"""

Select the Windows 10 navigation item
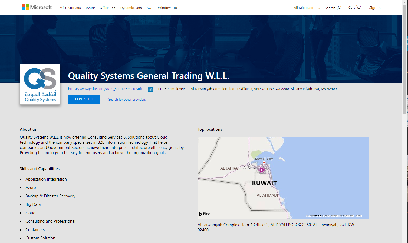This screenshot has height=243, width=408. [167, 8]
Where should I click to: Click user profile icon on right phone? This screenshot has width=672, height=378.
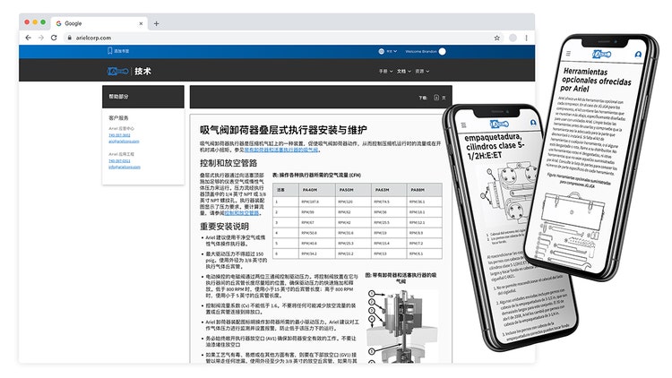(x=637, y=55)
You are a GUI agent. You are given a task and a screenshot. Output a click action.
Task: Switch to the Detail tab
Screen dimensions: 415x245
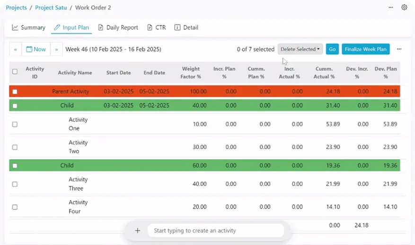click(186, 28)
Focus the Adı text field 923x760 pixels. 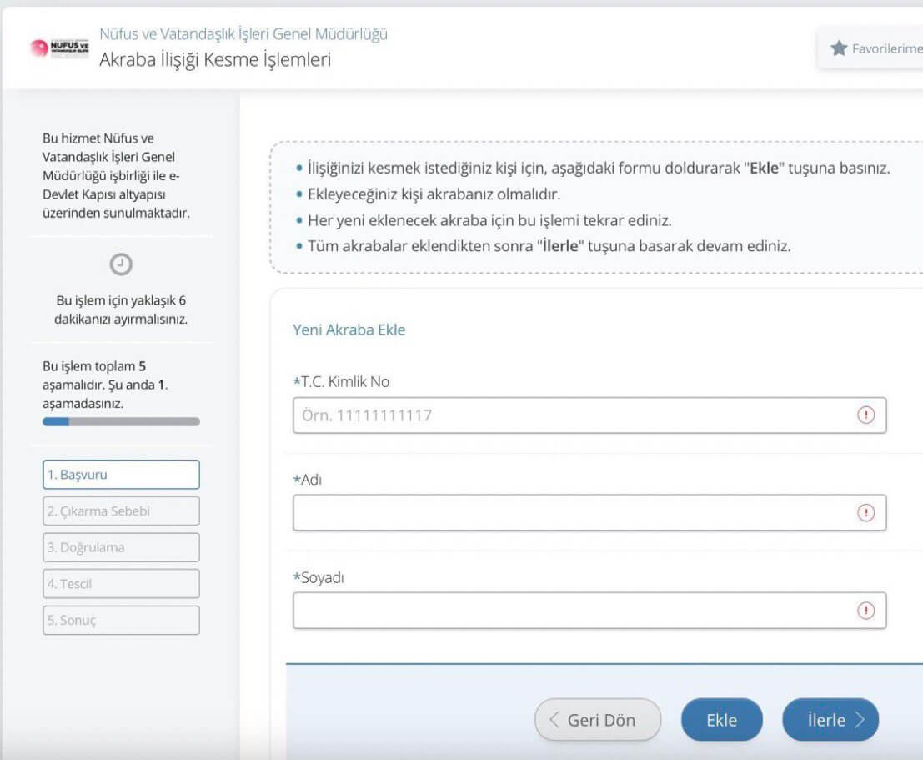[575, 513]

"""

Work to be completed = Swap "Detail" for "Settings" in the stretch from the start of the items through the line containing "click(186, 28)", keeping everything else unchanged, and give back only those lines. Leave the pictures out of your answer.

Complete response =
Select the Windows 10 navigation item
This screenshot has height=243, width=408. [167, 8]
Where should I click to: Click user profile icon on right phone? This screenshot has width=672, height=378.
(x=637, y=55)
You are a GUI agent. You are given a task and a screenshot. Output a click action.
Task: Switch to the Settings tab
Screen dimensions: 415x245
click(186, 28)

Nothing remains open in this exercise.